Si tel était le cas, l'on se serait arrêté à l'image du sauvage que représentaient les peuples indigènes fraichement déracinés de leur terre pour arriver en occident. L'on continuerait de penser que la Terre est le centre de l'univers. Qu'il n'y a, ni dieux, ni croyances autres que celle que l'on a sous nos yeux.
Mais surtout, à l'espoir qui se cache, l'aide et la loyauté encore timides, les actes héroïques fous, forts de chacun partout et tout le temps, l'on substituerait les guerres politiques, coloniales, religieuses, civiles, territoriales, l'hypocrisie, le laid, la douleur, l'avarice, le pouvoir et la loi du plus fort qui se dresse devant nous.
Ce sont leurs guerres, pas les miennes. Ils sont forts car nous les laissons l'être. Nous sommes durs parce qu'ils nous forcent à l'être.

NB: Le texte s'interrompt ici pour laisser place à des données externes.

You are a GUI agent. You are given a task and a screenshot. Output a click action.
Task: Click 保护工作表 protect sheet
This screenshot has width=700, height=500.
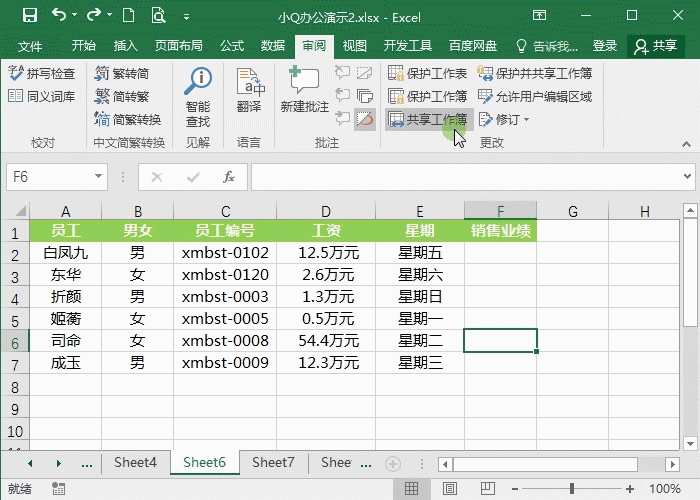click(x=428, y=74)
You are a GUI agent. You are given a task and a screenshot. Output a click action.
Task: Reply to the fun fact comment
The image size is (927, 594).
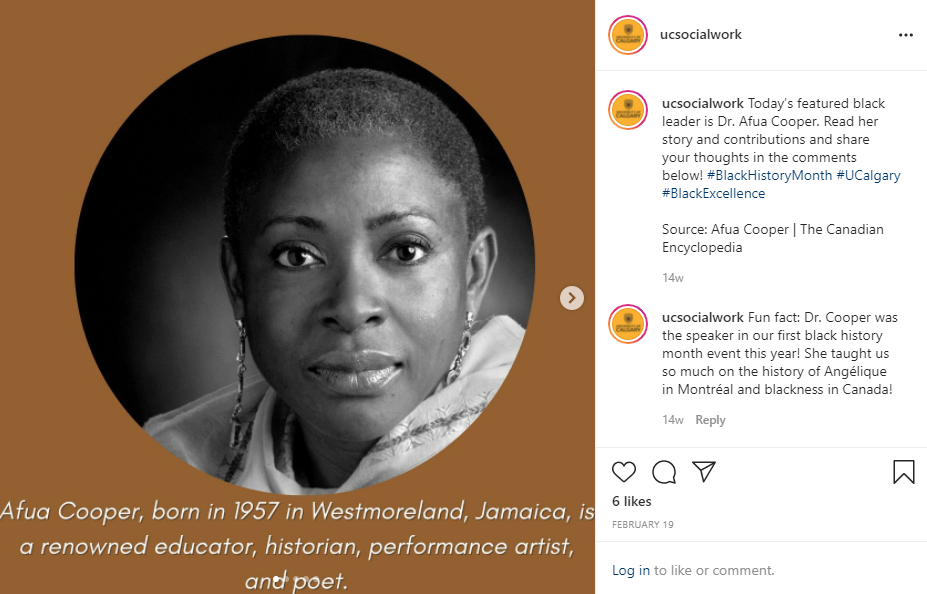[x=710, y=420]
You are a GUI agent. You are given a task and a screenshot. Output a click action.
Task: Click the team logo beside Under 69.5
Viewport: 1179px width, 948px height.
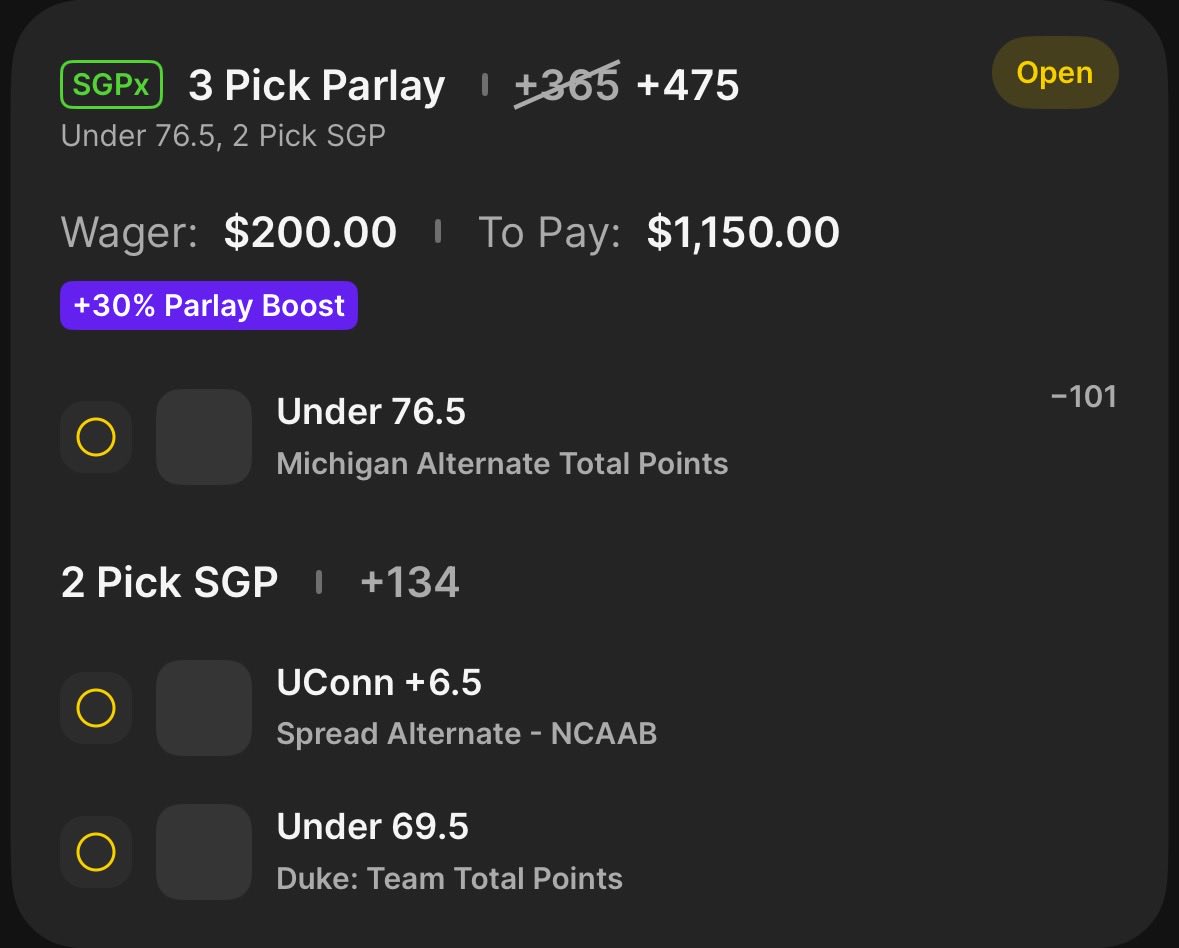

Je pense que la première des guerres devrait être celle que l'on mène pour conserver sa dignité, sa singularité, son intégrité, l'insurrection à un mouvement donné.
L'étranger c'est l'autre, l'étrange ce que l'on ne connait pas. Et l'ignorance tue.
C'est nous contre un savoir fait de vacuité et d'égo.
Voir n'est pas savoir, voir n'est pas connaitre. Vivre c'est comprendre.